Let’s talk about non-married men and women being alone. I don’t believe it’s wise for a man to be alone with a woman that is not his wife in any circumstance. I have a rule to never be alone with another woman, not because it is sinful, but because it is not smart. Likewise, I have advised my children to not be alone with members of the opposite sex.
High Accountability. I agree with the idea of accountability, but I think accountability is wise in every area of your life. I am accountable to other men in many areas of my life. As my children go through the process of identifying and selecting a mate it only makes sense that there would be accountability. I think chaperoning is a term I would agree with loosely as well. For instance, I don’t think my wife or I need to be present for every interaction. I do think that once we get to the stage that Harris calls “personal intimacy” there should be someone present that is aligned with my son or daughter’s values that has sobriety. Again, this is only wise. There are lots of possibilities of who that person could be including siblings, friends, and relatives.
Rules about physical contact. Yes. This is only Biblical. If you are making out with a girl that is not your wife you are making out with someone else’s wife. There’s no way around it. Moreover, certain physical contact can begin to erode objectivity and wisdom. We’ll talk about that more in the follow-up post where I lay out a vision for courtship.
The purpose of courtship is marriage. Definitely. See the definition above.

§

List of tasks
- 1) In the courtship excerpt, which kinds of people are named as possible choices for the person present once things reach "personal intimacy"?
- 2) Could you write the next part of the courtship excerpt, starting after its final sentence?
These entries come from a separate source.

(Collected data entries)

§

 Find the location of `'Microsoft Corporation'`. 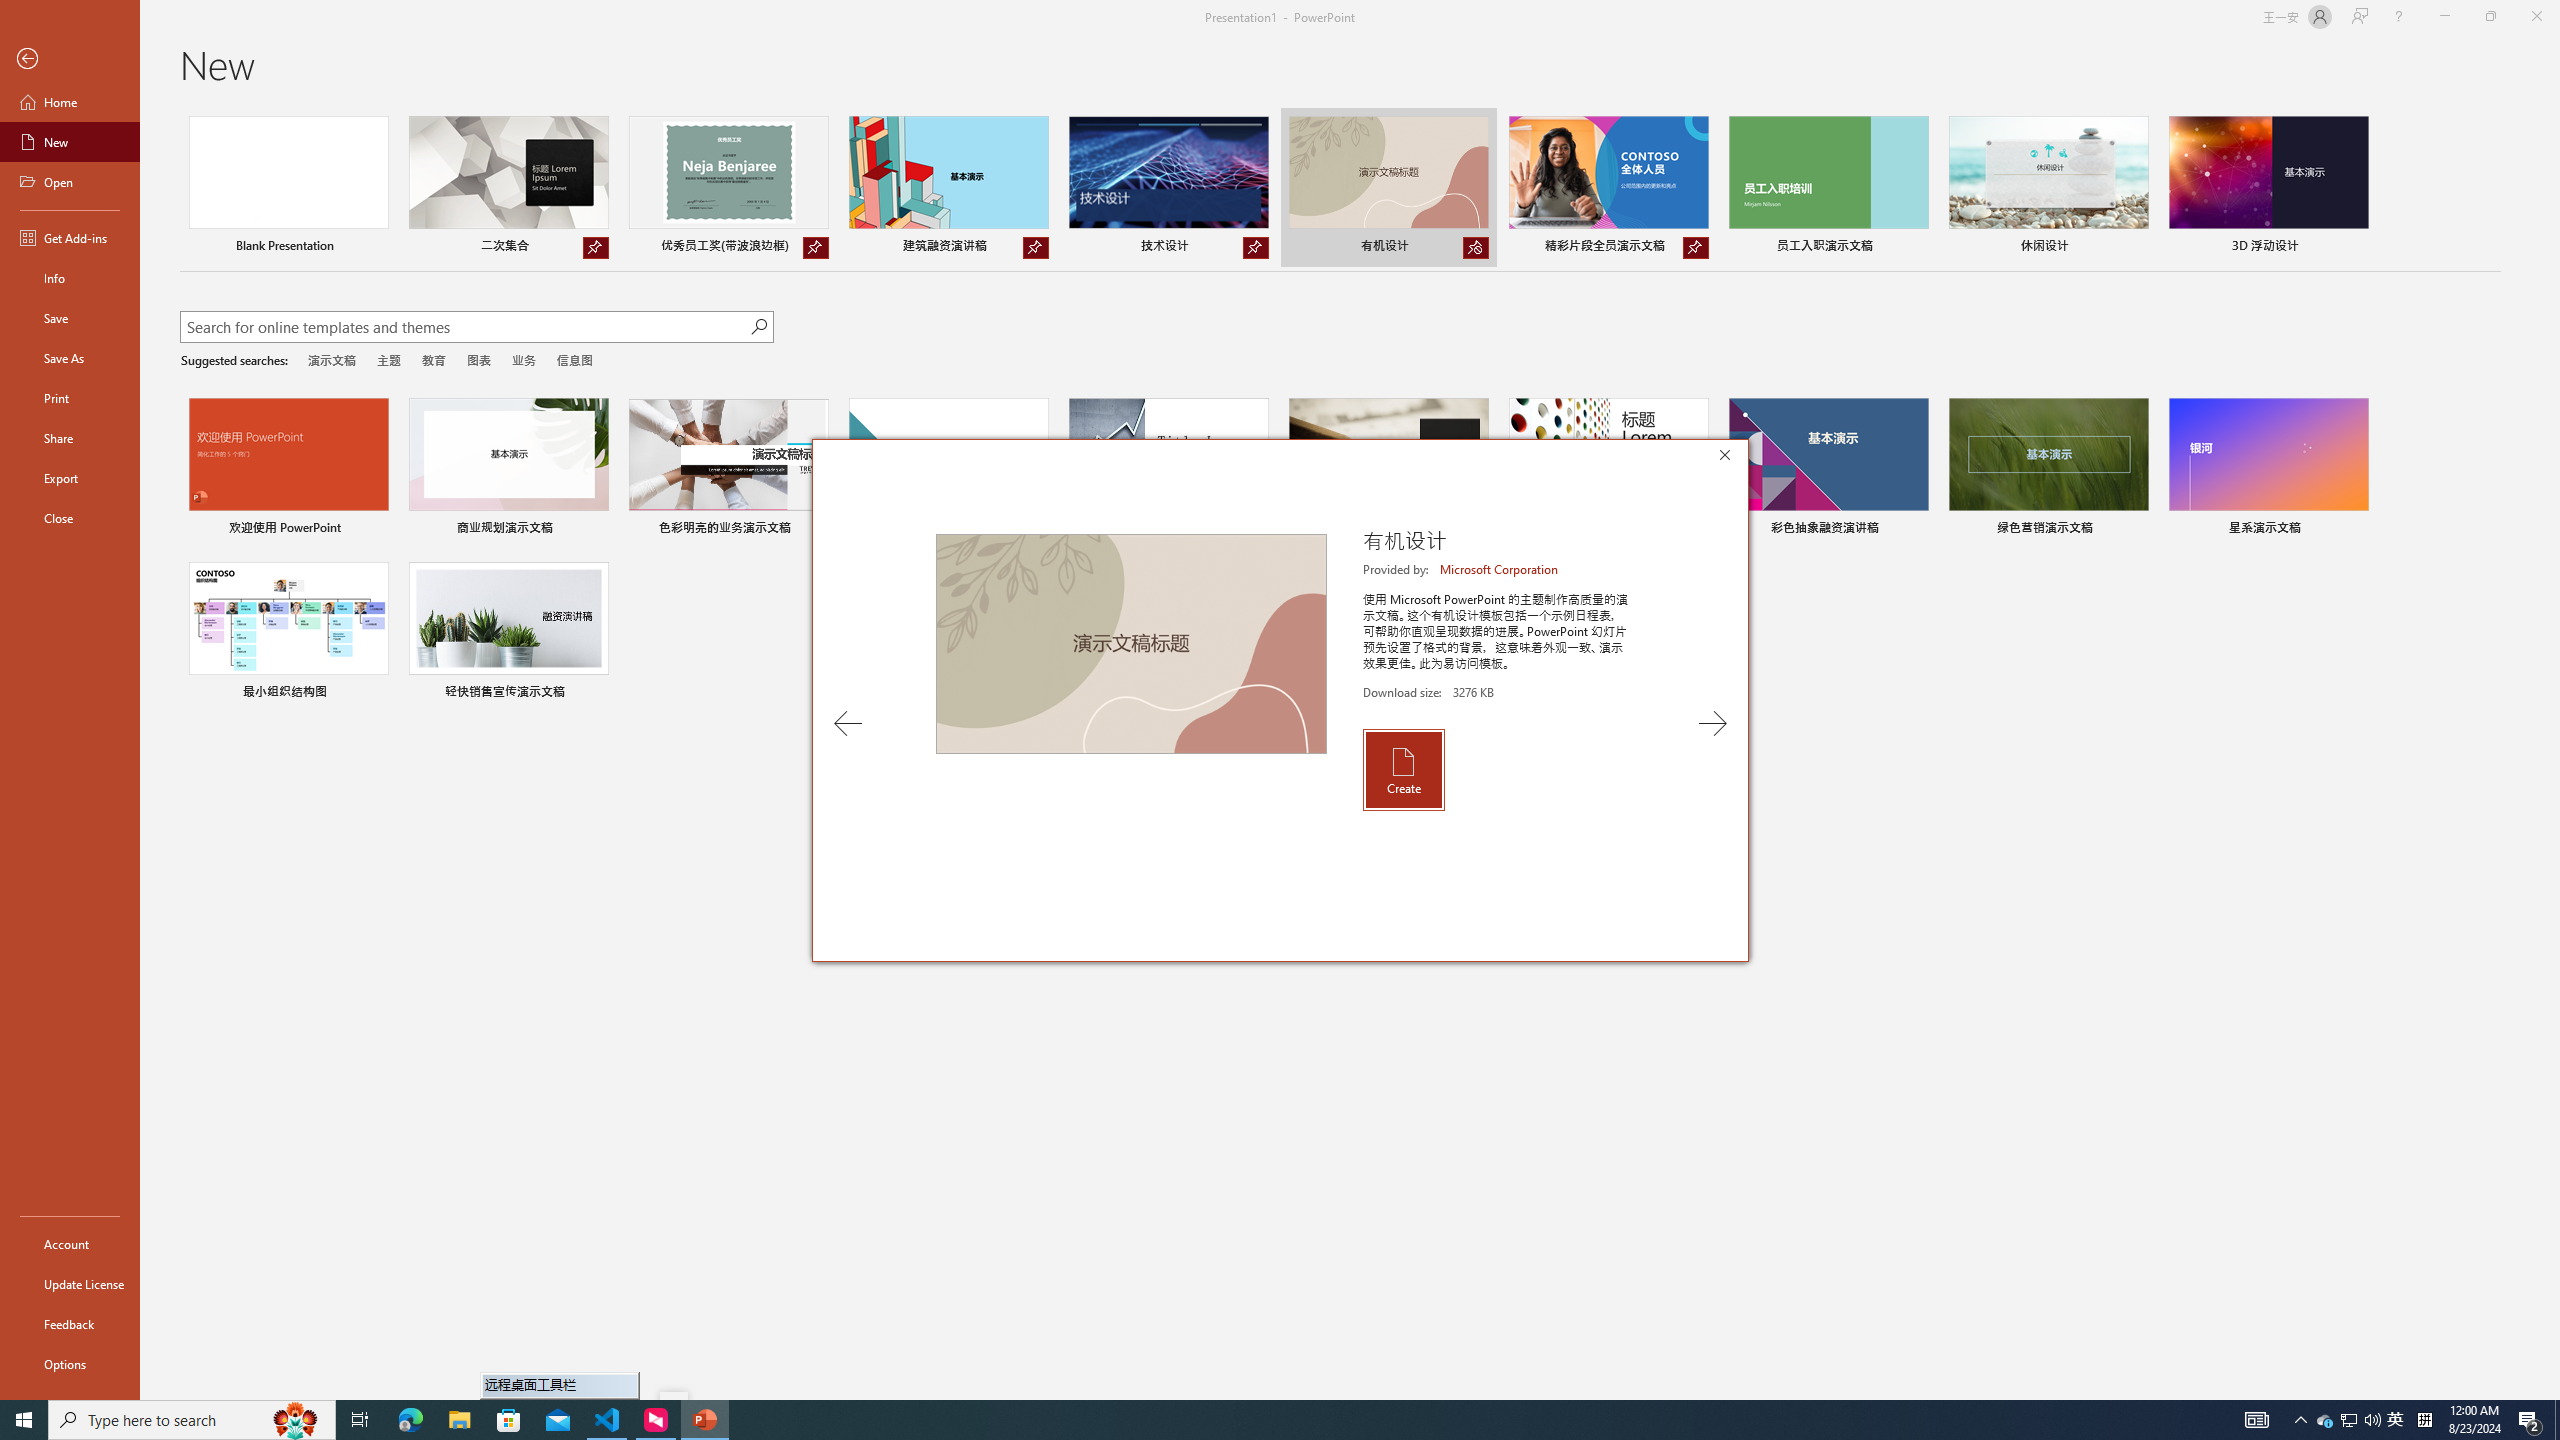

'Microsoft Corporation' is located at coordinates (1500, 568).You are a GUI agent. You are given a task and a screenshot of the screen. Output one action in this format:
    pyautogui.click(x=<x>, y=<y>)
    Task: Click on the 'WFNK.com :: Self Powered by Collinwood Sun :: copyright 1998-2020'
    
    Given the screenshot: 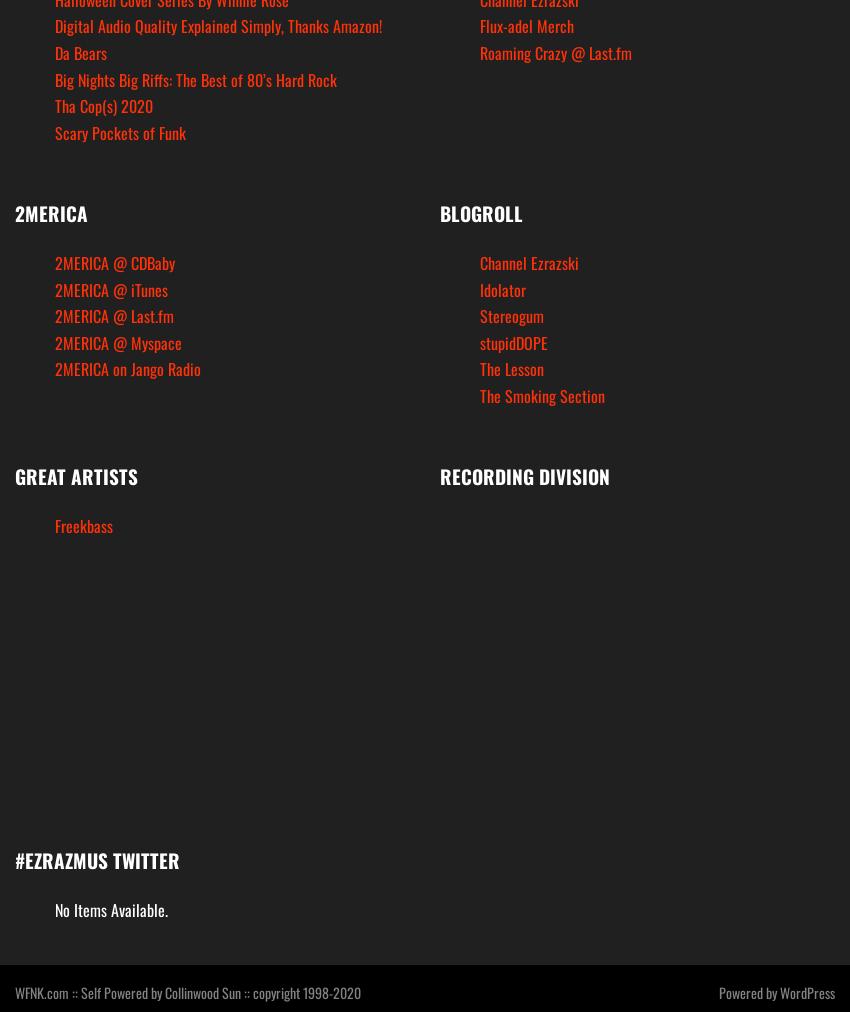 What is the action you would take?
    pyautogui.click(x=187, y=991)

§

Task results
- 1) Siblings, friends, and relatives.

- 2)
High relationship intentionality and intensity. This is where we’re going to start being very specific about what we mean. One of my challenges with the Umstattd post is that it confuses engagement with courtship. I understand that there are some people who do confuse those two things. But I don’t. Courtship is that…courtship (see definition above) and engagement is the interval between selecting a spouse and taking oaths of covenant to the one selected. I agree that in courtship there is “relationship intentionality.” However, I don’t agree that there is relationship “intensity.” In fact, in many cases, quite the contrary. Courtship is the process of winning the affection/hand of a woman. If it’s intense early in that process, something is wrong.
High Parental Involvement. “Permission and control” rather than “advice and blessing,” by the Fathers. I am entering territory where I’m going to be repeating myself. Yes, the parents should be active. “In an abundance of counselors there is victory.” (Prov 24:6) The parents are a source of objective observation, wisdom, and guidance. They should definitely be active in the process. However, I don’t agree with the notion of “control.” My job is to raise my daughter in the wisdom and ways of the Lord. I am to disciple her and see her grow into the full measure of the maturity of Christ. As a Godly young woman, she will intrinsically seek my input and feedback as a source of Godly wisdom in her life. She will also know my heart and motivation is to see her fulfilled in her role as a Godly wife and (God willing) mother. She knows that I don’t see my job as the roadblock to her finding a spouse but rather the facilitator of her being united with a spouse that will bless her, honor her, cherish her, serve her, and love her as Christ loved the church. Ultimately, she will choose her spouse. My prayer is simply that she heeds my feedback and advice along the way.
Let’s dive into the meat of Thomas’s post.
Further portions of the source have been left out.